Suggested Reading Order

  1. Text Generation -- start with the core autoregressive loop and generation configuration.
  2. Sampling Strategies -- understand how tokens are selected from the model's probability distribution.
  3. Advanced Sampling -- explore entropy-targeting and information-theoretic sampling methods.
  4. KV Cache -- learn the key optimisation that makes autoregressive generation practical.
  5. Streaming -- see how tokens are delivered in real time to users.
  6. Batch Processing -- scale throughput with dynamic batching and request scheduling.
  7. Grammar Constraints -- constrain output to valid JSON, regex patterns, or formal grammars.
  8. Profiling -- measure, benchmark, and optimise the entire pipeline.

Key Design Decisions

Composition over Inheritance

ZigLlama's inference layer is composed of independent modules connected through explicit function calls and shared types. The TextGenerator owns a model and tokenizer; the StreamingGenerator wraps a TextGenerator; the BatchProcessor manages a queue of generation requests. There is no class hierarchy -- Zig's comptime generics and explicit allocation make composition both natural and efficient.

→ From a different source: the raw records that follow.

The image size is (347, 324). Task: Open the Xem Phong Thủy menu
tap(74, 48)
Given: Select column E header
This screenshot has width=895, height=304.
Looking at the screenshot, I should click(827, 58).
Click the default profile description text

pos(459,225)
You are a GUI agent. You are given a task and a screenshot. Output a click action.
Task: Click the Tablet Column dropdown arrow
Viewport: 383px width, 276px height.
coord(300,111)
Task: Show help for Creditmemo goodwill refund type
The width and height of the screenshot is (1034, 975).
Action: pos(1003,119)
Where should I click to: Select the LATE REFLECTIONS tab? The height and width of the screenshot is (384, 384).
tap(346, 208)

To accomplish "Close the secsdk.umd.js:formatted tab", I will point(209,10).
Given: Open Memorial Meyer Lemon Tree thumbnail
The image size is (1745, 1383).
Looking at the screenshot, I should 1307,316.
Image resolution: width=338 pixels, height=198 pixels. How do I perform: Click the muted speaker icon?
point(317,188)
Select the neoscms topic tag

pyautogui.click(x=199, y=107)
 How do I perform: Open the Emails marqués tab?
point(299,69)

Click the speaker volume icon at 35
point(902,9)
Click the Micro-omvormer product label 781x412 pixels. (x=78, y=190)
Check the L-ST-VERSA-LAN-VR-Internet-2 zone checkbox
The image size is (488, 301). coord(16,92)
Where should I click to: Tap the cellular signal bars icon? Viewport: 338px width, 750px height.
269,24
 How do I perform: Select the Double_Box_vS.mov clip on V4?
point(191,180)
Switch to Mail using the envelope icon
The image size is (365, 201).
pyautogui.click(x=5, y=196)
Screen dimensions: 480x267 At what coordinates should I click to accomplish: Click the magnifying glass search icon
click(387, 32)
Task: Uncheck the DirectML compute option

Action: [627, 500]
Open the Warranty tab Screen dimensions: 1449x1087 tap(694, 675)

Sampling as a Pluggable Strategy

The SamplingStrategy enum dispatches at runtime to the appropriate sampling function. Because the strategy is known per-generation (not per-token), the branch predictor learns it immediately, and the overhead versus a direct function call is negligible.


Performance Summary

Optimisation Source Module Typical Impact
KV Caching kv_cache.zig ~100x per-token speedup for long sequences
Batch Processing batching.zig 5--10x throughput improvement
Streaming streaming.zig First-token latency visible to user
Grammar Masking grammar_constraints.zig Guaranteed valid output structure
Combined Sampling generation.zig Quality-diversity control
RAII Profiling profiling.zig Zero-overhead when disabled

References


  1. Vaswani, A. et al. "Attention Is All You Need." NeurIPS, 2017. 

  2. Touvron, H. et al. "LLaMA: Open and Efficient Foundation Language Models." arXiv:2302.13971, 2023. 

  3. Holtzman, A. et al. "The Curious Case of Neural Text Degeneration." ICLR, 2020. 

  4. Basu, S. et al. "Mirostat: A Neural Text Decoding Algorithm." ICLR, 2021. 

  5. Gerganov, G. "llama.cpp -- Inference of LLaMA model in C/C++." GitHub, 2023.